While I know you would feel more comfortable working in your childhood education niche, I think expanding your horizons and learning some new areas will be good for your resume. And there is always the whole personal growth thing too. My Dad always used to say, "You can do anything for a year." That seemed to be the time frame where you gave the new job a chance, had time to learn, and wouldn't make you look like a job-hopping flake on your resume. ;-) Good luck!

Dixie said...

I have no advice but let me offer my congratulations instead. Even an offer for a job that you may not really want has to be a boost for your ego.

The Giant said...

Reading your post I feel like you're right on in your desire to hesitate and ask questions. But I also think Becky nailed it - a year (while still keeping some of your connections) might be just what your bank account and resume need

Rositta said...

What jumps out at me are the following;
-one hour interview
-no introduction to staff
-no asking for references
-evasive about meeting staff (telephone call offered)
Go with your gut, if it feels right do it, if it doesn't don't...ciao

Anonymous said...

Everyone here has good ideas.... But I have to say that as I read your post here, I came away with the feeling that you don't really want to take this job. Maybe the freelance would be better until a better fit comes along but on the other hand, the 'you can do anything for a year' approach isn't bad either. Only thing is, I think you give your all to any endeavor and it would be hard for you to get so involved and then find yourself at a job that doesn't make you happy..

Anonymous said...

I passed over several opportunities for more money to stay with the job that gave me an opportunity to make a direct difference. Although I loved my job, I felt I wasn't being fairly compensated - and the outlook was dim in that area. The last offer that came along, I took. After almost two years, although the money has been nice, I have to tell you that I am not nearly as fulfilled at the end of the day. Most days I go home feeling disconnected and empty. I'm not sure the money was worth it.

mks said...

First, congratulations on being offered the job and being in the position to decide IF you want it. AND congratualtions on the freelance stuff coming along. That said, my advice would be take the job - as everypone else said - you can always do something for a short amount of time and take it from me. If your dream job comes along in less than a year - you can interview for it, take it, do whatever you choose. The type of industry you refer to will be a good field to diversify your resume...sit with yourself...what does your gut say? Go with that.

Jen said...

Congrats on the offers! This is all good news.

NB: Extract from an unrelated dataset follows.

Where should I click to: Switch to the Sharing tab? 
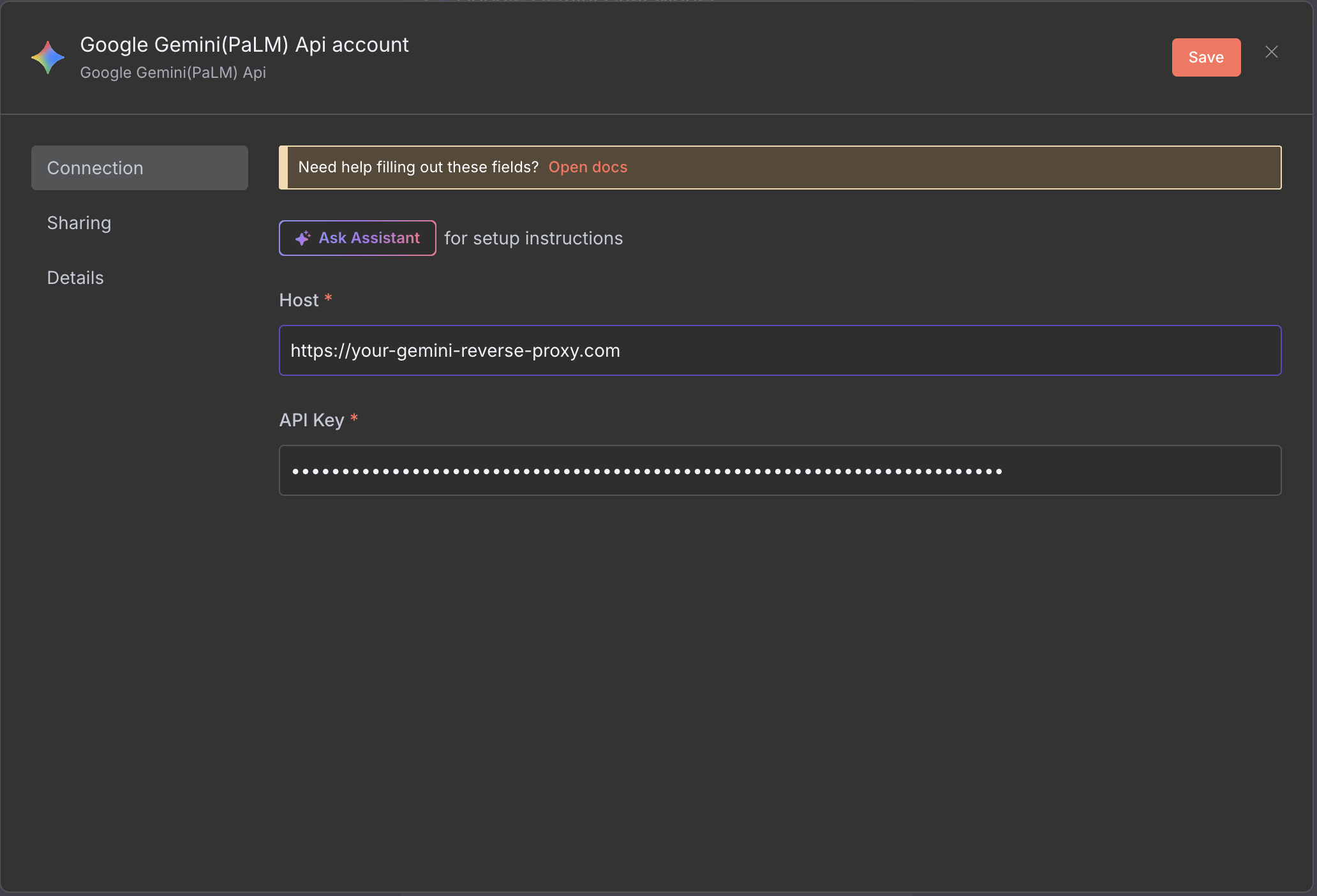click(x=79, y=223)
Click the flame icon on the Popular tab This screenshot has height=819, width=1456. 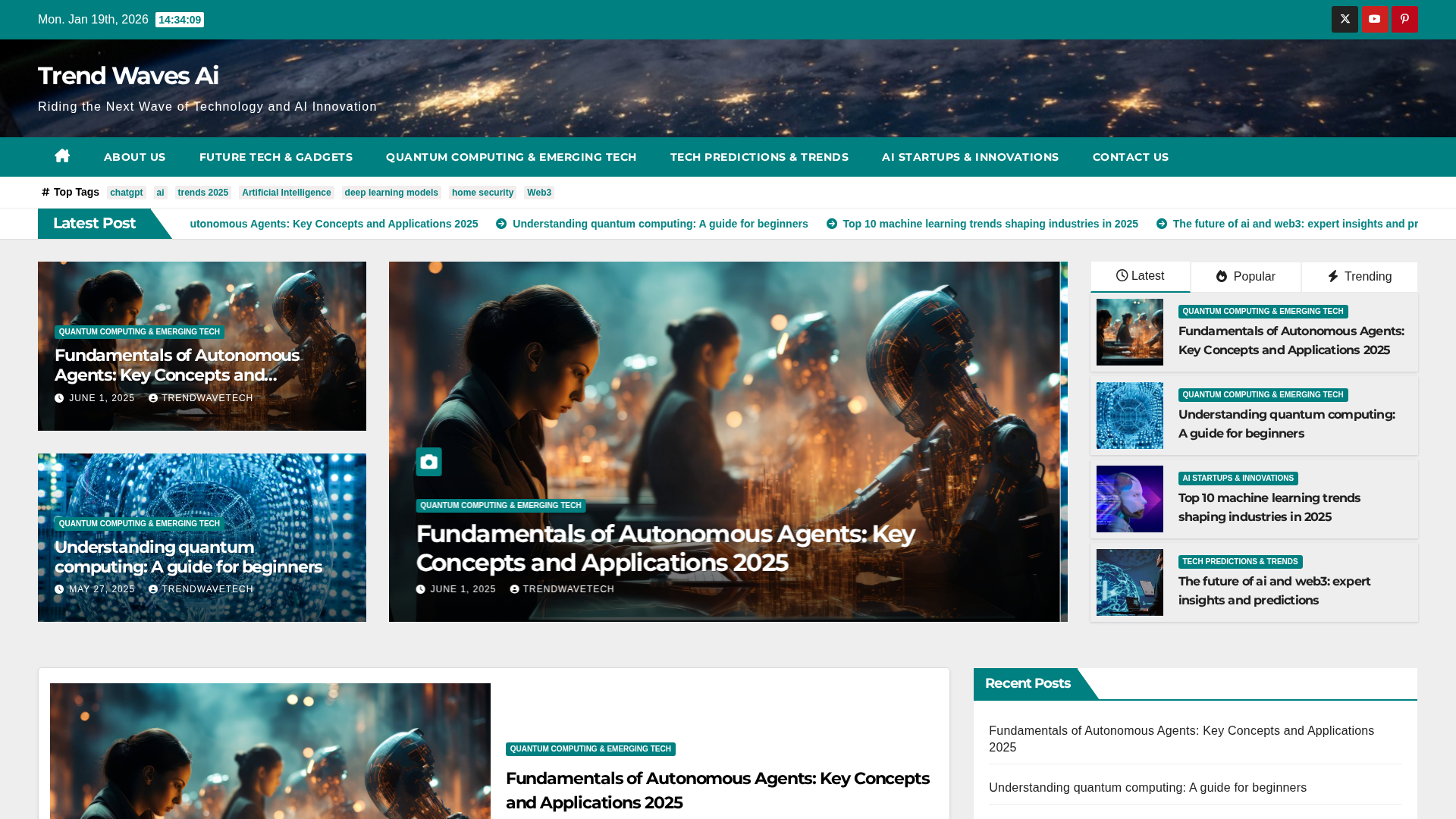point(1222,276)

I think going with your gut is a good thing... and so, probably, is meeting the rest of the staff. That might be a good indication of the emotional health of the company.

Nikki said...

I think the best advice I can give you is to "go with your gut." If you don't think this is the job for you then DON'T TAKE IT. I have made that mistake before and I was miserable. I knew in my heart it wasn't the right thing, but I took it anyway. Meanwhile, the right thing came along and I was already committed. So, just as I advise my beautiful, 20-something single sister... DON'T SETTLE! You deserve to have it all. :)

anno said...

Having an offer is always a good thing. I think you're wise, though, to meet face-to-face with your potential colleagues. And trust your instincts.

BTW, I love your blog, lurk a lot, and I'd comment more if I could figure out a way to be more brief.